━━ PROVIDED ENTRIES

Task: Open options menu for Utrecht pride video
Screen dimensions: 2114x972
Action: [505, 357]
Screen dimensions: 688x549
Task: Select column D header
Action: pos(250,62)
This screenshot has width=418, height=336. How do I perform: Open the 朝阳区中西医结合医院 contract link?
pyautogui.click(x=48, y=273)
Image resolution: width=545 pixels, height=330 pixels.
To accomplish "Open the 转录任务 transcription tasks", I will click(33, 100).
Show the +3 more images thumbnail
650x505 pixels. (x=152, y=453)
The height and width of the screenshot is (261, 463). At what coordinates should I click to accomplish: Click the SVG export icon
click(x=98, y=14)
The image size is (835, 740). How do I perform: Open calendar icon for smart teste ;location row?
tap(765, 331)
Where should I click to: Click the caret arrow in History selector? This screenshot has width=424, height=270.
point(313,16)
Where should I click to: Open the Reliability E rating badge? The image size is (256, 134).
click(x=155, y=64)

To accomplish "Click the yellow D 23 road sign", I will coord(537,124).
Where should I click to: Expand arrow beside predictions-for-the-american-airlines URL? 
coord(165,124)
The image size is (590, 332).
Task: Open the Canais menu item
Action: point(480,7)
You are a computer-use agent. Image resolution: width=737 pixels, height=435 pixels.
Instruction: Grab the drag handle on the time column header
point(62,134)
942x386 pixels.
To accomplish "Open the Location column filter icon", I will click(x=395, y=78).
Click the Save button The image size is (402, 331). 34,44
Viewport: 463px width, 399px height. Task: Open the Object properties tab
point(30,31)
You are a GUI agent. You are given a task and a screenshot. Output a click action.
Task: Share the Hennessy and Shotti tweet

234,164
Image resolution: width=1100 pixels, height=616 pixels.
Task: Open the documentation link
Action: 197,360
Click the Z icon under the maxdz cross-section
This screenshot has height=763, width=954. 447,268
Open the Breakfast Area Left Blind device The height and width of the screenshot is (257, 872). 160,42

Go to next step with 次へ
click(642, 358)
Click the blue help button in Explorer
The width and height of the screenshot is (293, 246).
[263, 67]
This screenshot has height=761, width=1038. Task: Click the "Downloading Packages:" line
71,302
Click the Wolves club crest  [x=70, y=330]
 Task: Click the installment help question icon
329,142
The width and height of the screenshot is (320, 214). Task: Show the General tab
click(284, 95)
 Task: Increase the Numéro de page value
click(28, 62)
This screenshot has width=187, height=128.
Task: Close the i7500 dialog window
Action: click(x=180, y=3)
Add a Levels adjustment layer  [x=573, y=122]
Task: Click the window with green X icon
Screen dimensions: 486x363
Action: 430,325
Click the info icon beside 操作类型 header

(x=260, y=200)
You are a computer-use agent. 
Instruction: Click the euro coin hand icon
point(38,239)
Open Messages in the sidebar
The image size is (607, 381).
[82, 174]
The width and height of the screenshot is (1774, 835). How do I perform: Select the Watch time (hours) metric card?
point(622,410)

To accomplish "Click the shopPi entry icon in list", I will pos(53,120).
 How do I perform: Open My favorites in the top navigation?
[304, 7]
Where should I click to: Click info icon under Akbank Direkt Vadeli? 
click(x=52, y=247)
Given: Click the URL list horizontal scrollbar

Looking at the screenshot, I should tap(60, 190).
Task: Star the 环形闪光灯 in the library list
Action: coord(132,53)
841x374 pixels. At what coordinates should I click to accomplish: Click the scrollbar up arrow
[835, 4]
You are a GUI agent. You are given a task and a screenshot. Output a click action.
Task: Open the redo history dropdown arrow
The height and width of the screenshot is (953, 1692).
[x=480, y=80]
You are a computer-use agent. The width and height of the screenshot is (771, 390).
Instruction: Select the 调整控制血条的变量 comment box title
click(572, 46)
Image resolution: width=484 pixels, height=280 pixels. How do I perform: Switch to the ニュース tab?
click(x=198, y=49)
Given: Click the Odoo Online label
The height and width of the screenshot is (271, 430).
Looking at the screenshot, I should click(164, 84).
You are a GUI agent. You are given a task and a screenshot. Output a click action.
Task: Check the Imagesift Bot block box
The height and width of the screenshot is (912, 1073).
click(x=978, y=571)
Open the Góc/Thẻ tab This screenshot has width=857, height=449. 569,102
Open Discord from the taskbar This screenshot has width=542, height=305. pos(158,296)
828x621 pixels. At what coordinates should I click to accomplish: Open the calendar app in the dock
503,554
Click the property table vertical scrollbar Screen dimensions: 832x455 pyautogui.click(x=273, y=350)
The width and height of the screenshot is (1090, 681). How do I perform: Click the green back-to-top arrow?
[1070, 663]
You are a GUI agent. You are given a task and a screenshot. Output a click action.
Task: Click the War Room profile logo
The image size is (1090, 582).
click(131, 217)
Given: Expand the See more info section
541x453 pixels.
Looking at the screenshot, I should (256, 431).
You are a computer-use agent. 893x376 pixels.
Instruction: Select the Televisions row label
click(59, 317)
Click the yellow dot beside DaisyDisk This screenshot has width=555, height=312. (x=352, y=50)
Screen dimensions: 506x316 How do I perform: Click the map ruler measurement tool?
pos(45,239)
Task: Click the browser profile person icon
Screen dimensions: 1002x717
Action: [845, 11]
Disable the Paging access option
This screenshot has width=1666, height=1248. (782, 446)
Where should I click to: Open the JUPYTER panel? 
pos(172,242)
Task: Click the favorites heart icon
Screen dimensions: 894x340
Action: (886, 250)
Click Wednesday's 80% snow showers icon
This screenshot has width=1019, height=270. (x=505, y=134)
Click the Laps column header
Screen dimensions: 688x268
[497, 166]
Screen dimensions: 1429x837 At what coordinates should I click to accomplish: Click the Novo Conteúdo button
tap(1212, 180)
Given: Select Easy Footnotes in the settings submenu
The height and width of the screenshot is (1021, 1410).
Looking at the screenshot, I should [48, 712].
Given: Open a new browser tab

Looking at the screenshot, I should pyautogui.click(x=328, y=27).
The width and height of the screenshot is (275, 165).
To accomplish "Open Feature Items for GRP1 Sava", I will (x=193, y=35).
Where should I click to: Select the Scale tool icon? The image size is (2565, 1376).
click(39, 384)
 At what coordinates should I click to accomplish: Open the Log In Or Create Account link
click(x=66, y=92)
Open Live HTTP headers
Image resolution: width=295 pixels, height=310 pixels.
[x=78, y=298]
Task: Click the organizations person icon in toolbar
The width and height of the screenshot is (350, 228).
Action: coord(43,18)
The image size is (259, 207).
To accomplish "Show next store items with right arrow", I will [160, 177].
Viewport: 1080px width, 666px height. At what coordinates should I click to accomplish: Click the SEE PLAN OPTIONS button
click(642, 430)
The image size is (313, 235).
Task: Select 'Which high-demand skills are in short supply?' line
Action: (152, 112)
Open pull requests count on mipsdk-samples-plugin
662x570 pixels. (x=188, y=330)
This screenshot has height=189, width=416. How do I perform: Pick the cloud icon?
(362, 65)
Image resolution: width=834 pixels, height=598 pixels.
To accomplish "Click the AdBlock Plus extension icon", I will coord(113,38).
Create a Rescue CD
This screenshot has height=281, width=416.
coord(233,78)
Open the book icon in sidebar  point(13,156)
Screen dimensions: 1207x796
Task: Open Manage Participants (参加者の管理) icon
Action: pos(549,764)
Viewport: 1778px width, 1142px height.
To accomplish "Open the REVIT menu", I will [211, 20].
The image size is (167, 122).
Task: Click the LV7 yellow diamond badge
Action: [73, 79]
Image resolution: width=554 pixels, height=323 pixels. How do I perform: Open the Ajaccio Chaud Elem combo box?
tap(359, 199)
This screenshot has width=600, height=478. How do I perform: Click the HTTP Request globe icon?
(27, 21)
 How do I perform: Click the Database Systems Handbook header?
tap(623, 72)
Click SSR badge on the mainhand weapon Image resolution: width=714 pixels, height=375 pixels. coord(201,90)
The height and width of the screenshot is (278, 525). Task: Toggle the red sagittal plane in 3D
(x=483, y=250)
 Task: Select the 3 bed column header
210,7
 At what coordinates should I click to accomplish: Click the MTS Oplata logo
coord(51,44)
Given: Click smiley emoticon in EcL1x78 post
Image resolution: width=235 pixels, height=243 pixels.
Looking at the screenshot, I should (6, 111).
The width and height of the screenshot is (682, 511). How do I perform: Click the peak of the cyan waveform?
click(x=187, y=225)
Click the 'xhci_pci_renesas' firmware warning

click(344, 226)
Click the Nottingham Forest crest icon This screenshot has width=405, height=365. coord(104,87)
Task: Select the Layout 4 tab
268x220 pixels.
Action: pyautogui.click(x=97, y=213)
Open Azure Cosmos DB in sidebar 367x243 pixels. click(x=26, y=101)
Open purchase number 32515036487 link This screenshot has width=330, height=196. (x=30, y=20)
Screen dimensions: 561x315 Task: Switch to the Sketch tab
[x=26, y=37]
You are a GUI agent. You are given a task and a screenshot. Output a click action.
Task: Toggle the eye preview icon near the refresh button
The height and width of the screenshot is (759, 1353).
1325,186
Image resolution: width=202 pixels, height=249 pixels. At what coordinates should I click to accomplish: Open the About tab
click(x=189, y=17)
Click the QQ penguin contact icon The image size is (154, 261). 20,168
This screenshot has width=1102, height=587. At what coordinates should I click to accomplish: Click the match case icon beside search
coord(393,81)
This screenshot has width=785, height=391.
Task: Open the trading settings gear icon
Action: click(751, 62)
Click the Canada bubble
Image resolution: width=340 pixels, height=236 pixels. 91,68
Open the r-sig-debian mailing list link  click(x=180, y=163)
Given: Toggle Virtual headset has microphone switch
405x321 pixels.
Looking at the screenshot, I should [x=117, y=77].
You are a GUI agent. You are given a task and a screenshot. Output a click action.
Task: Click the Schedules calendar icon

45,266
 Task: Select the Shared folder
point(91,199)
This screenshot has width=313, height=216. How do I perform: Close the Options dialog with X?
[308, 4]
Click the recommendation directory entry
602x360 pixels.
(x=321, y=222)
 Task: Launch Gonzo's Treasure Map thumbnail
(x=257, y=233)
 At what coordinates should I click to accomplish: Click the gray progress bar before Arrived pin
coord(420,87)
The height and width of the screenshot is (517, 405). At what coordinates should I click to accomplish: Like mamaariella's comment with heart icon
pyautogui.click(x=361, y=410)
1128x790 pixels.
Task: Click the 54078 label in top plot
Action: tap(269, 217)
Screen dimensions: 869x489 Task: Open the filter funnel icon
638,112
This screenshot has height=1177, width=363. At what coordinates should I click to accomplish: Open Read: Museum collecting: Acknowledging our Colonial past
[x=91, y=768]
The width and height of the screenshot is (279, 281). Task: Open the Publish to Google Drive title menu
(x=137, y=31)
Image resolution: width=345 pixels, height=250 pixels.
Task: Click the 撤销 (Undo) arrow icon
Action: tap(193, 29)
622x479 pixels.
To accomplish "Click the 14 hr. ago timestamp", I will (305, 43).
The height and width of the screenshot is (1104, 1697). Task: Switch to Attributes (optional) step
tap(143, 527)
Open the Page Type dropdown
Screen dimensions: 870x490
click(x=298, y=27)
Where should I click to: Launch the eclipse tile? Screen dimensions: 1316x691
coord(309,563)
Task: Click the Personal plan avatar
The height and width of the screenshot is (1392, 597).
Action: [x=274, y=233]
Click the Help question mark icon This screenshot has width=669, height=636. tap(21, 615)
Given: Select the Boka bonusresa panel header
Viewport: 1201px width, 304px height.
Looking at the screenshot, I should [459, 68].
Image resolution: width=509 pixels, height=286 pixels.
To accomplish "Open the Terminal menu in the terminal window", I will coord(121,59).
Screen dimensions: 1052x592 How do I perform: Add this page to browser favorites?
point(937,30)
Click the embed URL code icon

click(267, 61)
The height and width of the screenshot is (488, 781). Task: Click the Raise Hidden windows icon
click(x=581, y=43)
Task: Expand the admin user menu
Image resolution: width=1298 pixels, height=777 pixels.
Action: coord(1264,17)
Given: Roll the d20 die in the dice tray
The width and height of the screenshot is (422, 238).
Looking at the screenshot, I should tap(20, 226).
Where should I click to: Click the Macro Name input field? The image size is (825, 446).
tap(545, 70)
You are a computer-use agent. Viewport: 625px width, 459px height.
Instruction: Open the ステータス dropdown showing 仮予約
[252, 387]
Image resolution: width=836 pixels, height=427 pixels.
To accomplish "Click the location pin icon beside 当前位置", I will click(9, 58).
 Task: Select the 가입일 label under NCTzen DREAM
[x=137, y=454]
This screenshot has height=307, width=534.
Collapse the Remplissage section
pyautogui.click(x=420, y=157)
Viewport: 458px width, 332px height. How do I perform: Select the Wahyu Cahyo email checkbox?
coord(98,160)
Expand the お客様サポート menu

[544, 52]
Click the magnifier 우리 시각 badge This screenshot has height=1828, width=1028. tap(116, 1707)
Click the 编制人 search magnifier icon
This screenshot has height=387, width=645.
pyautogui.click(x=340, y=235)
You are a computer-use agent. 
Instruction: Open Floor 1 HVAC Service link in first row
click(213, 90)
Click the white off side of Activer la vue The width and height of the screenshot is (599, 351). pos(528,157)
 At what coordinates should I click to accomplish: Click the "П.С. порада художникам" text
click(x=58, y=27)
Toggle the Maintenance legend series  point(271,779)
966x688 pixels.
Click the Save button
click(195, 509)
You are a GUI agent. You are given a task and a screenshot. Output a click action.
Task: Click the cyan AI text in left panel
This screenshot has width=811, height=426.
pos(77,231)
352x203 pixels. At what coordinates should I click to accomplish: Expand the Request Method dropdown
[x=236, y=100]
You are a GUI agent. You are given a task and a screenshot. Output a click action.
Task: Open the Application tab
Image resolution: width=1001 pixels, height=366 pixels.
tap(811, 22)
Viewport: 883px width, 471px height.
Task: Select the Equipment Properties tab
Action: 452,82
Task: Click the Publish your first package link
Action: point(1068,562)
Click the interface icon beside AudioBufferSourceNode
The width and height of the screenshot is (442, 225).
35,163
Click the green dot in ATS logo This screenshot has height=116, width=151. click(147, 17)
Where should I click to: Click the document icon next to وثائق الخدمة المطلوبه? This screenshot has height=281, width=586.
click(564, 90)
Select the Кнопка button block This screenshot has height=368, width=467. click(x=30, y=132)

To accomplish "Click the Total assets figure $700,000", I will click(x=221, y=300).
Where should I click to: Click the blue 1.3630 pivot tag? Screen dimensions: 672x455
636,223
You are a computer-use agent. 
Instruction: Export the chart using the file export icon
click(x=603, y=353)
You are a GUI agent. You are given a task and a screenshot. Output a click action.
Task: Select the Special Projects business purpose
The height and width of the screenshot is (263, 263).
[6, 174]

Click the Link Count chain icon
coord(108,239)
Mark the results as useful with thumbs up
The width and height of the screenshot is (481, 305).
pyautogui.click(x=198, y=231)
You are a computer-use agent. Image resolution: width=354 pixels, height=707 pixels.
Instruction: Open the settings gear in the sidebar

━━━━

* _THE EXERCISE_
In the material above, take everything from the line with "Click Wednesday's 80% snow showers icon" down to the line with "click(39, 384)" and write it out again, swapping "Given" for "Goal" and leaving all else as it is.

* _COMPLETE ANSWER_
Click Wednesday's 80% snow showers icon
This screenshot has width=1019, height=270. (x=505, y=134)
Click the Laps column header
Screen dimensions: 688x268
[497, 166]
Screen dimensions: 1429x837 At what coordinates should I click to accomplish: Click the Novo Conteúdo button
tap(1212, 180)
Goal: Select Easy Footnotes in the settings submenu
The height and width of the screenshot is (1021, 1410).
Looking at the screenshot, I should [48, 712].
Goal: Open a new browser tab

Looking at the screenshot, I should pyautogui.click(x=328, y=27).
The width and height of the screenshot is (275, 165).
To accomplish "Open Feature Items for GRP1 Sava", I will (x=193, y=35).
Where should I click to: Select the Scale tool icon? The image size is (2565, 1376).
click(39, 384)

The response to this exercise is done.